Un point de contact unique pour les visiteurs et les habitants
Selon les informations publiées par le ministère du Tourisme, Labaeik est destiné aux visiteurs, aux habitants et aux parties prenantes du secteur touristique qui souhaitent signaler un problème, poser une question ou envoyer une proposition. La plateforme est accessible par la ligne téléphonique spéciale 011137, le numéro WhatsApp +963 934137137, l’adresse électronique 137@mots.gov.sy ainsi qu’en personne auprès de la Direction de la qualité et des normes. Le ministère indique que chaque cas est formellement enregistré et suivi dans le cadre d’une procédure clairement définie, avec possibilité de suivi et d’escalade vers les services compétents. En pratique, cela devrait signifier que les réclamations concernant les prix, la qualité de l’hébergement, les services de restauration, le comportement du personnel ou les conditions générales dans les établissements touristiques ne sont pas traitées de manière informelle et au cas par cas, mais au moyen d’un système qui laisse une trace administrative. Une telle approche est particulièrement importante dans les secteurs où la confiance des clients se construit sur la prévisibilité, la rapidité de réponse et le sentiment qu’une réclamation a réellement été examinée.

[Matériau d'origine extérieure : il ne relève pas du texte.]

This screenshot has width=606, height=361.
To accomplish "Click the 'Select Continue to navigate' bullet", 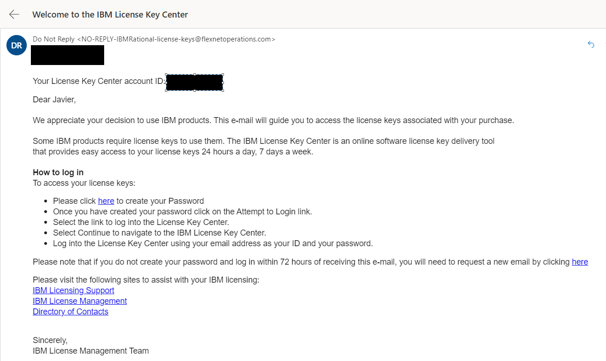I will (159, 233).
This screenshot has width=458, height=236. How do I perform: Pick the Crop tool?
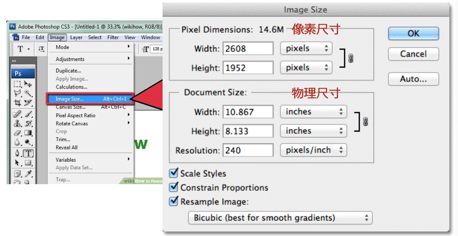click(18, 103)
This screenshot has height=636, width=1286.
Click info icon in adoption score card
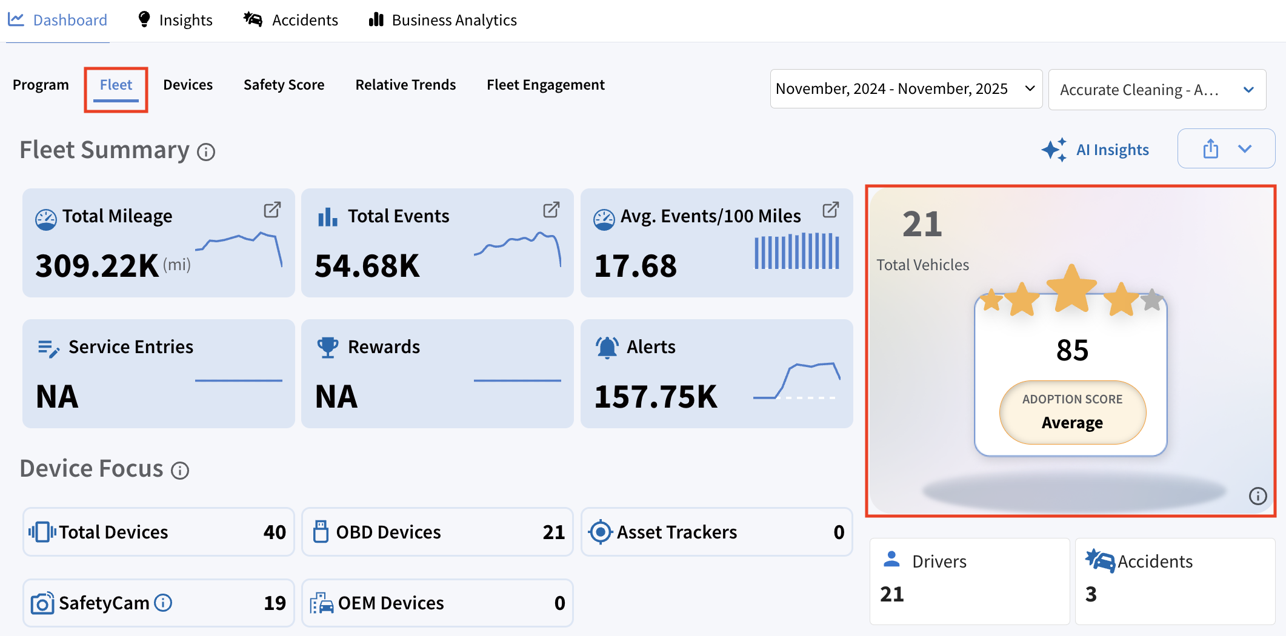click(x=1258, y=496)
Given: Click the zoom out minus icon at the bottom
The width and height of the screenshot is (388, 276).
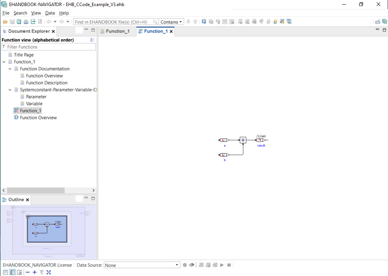Looking at the screenshot, I should pyautogui.click(x=27, y=272).

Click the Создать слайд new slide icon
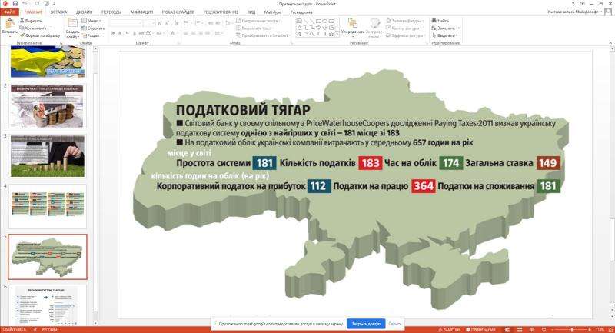[x=71, y=24]
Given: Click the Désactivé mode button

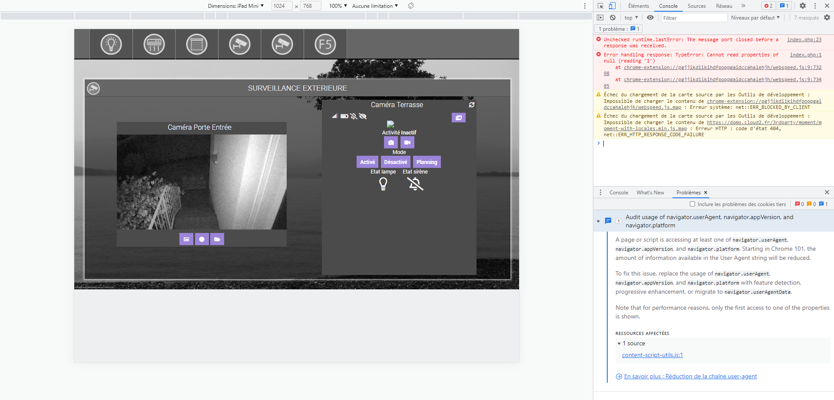Looking at the screenshot, I should [x=395, y=162].
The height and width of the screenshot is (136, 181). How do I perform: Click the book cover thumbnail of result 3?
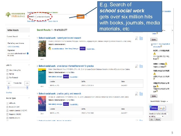click(x=42, y=104)
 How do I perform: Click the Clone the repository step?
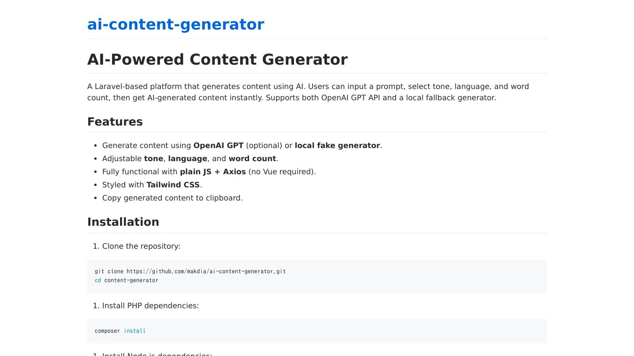click(141, 246)
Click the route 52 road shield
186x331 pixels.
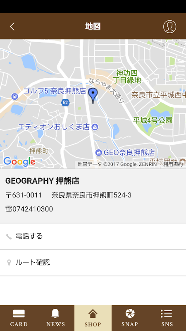[65, 103]
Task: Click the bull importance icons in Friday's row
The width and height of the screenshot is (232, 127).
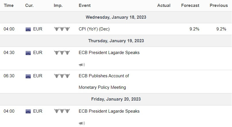Action: point(62,111)
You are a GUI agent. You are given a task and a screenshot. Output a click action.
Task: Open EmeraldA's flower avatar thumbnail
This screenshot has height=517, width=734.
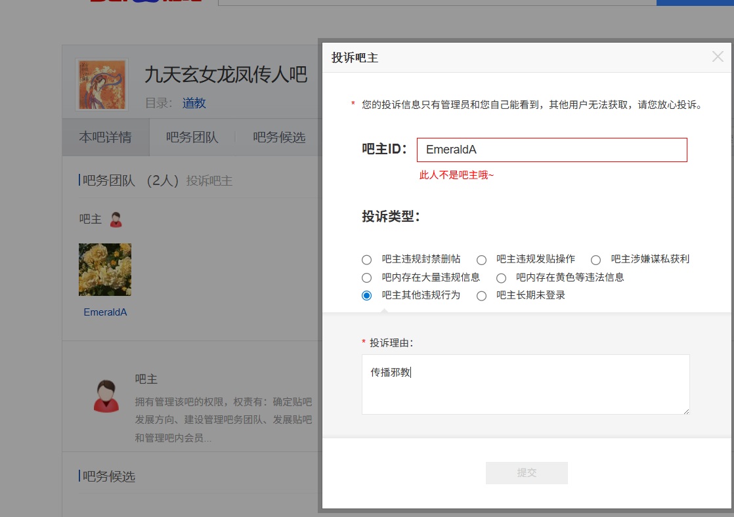(105, 270)
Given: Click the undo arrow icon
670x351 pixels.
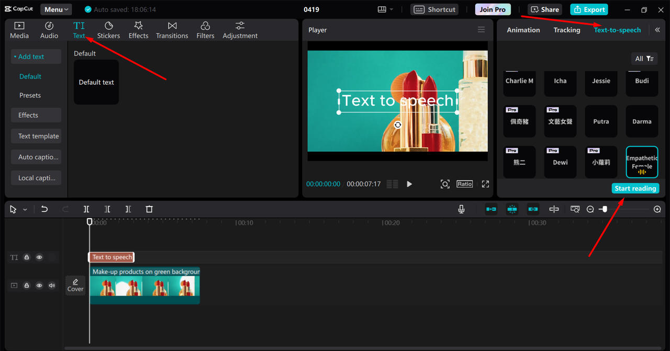Looking at the screenshot, I should (44, 209).

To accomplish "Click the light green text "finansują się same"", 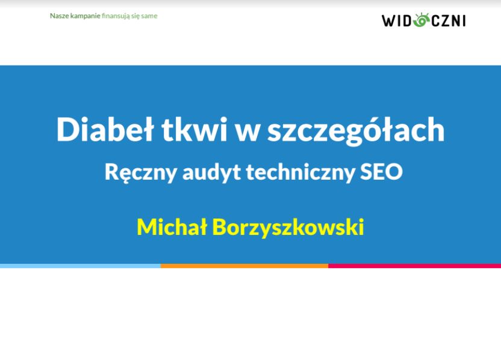I will (x=129, y=16).
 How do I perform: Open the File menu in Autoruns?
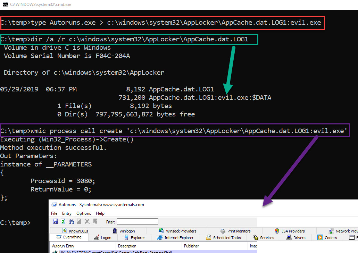point(54,213)
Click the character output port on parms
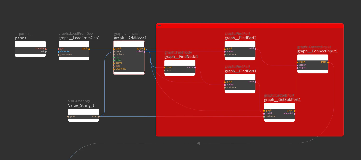 coord(46,49)
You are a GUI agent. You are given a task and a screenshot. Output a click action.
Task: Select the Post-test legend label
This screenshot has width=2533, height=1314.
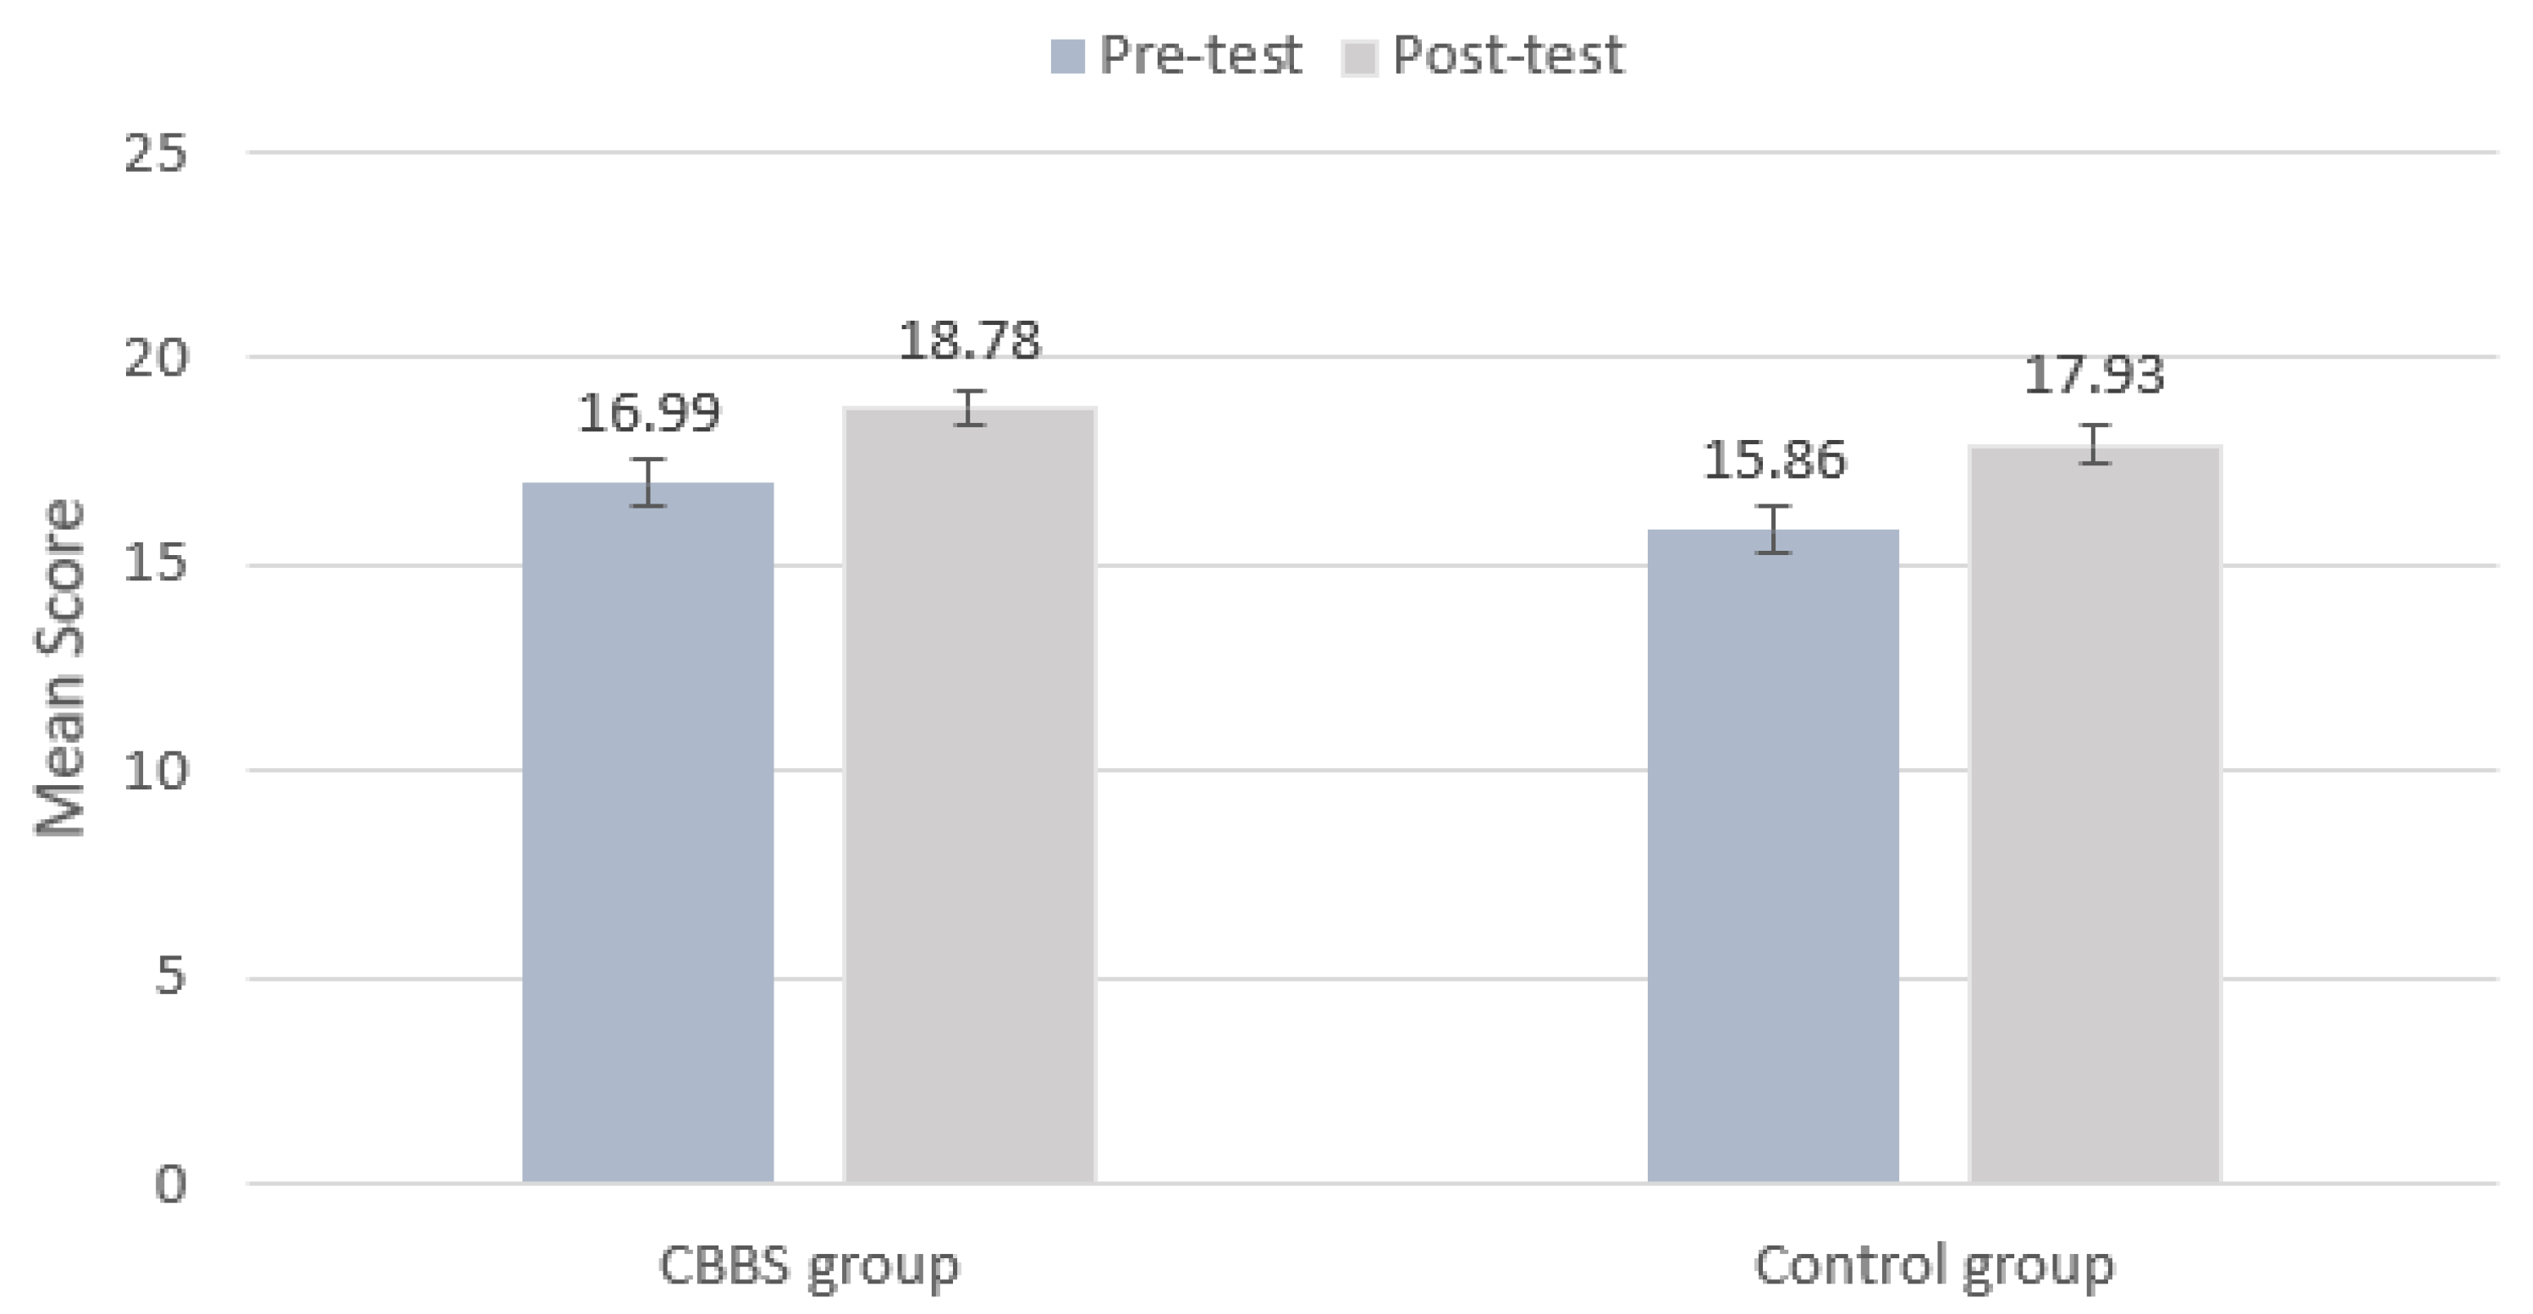[1508, 54]
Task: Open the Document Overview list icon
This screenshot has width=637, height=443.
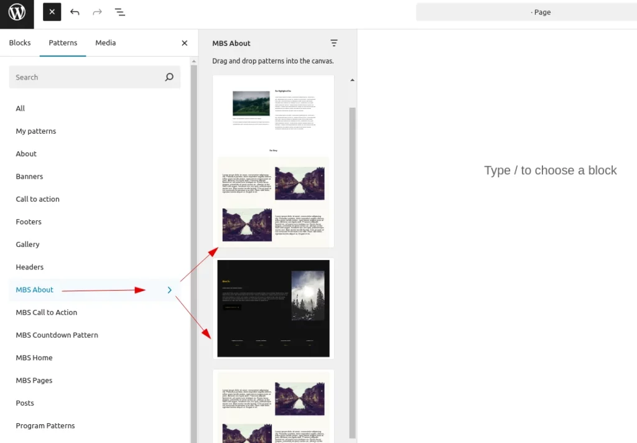Action: (120, 12)
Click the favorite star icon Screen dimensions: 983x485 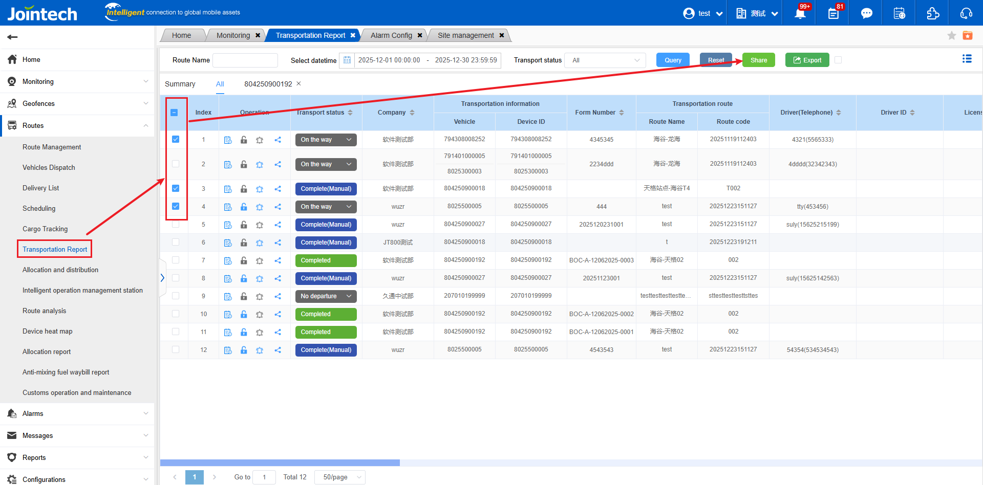point(951,35)
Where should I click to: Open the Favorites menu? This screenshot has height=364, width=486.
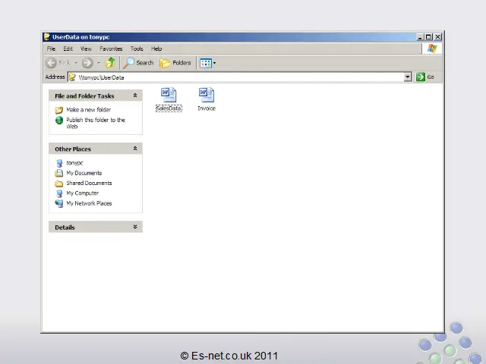pyautogui.click(x=111, y=49)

Le ministre du Tourisme Mazen Al Salhani a déclaré, selon l’annonce du ministère, que Labaeik reflète un changement institutionnel plus large dans la manière dont les autorités s’adressent aux visiteurs et aux parties prenantes du tourisme. Selon ses mots, l’objectif n’est pas seulement d’accélérer les réponses aux demandes, mais d’établir un cadre plus responsable et plus transparent qui transforme les retours d’information en améliorations mesurables de la qualité du service et de l’expérience des visiteurs. Le ministère s’attend à ce que la plateforme serve également de source d’enseignements opérationnels et d’indicateurs sectoriels, car les dossiers collectés pourront montrer où les problèmes apparaissent le plus souvent. Ces données peuvent être utiles aux services d’inspection, à l’octroi de licences aux établissements, à la formation du personnel et à la planification des investissements dans l’infrastructure touristique. Si le système est appliqué de manière cohérente, Labaeik pourrait devenir l’un des instruments les plus importants dans le rétablissement des standards du tourisme syrien.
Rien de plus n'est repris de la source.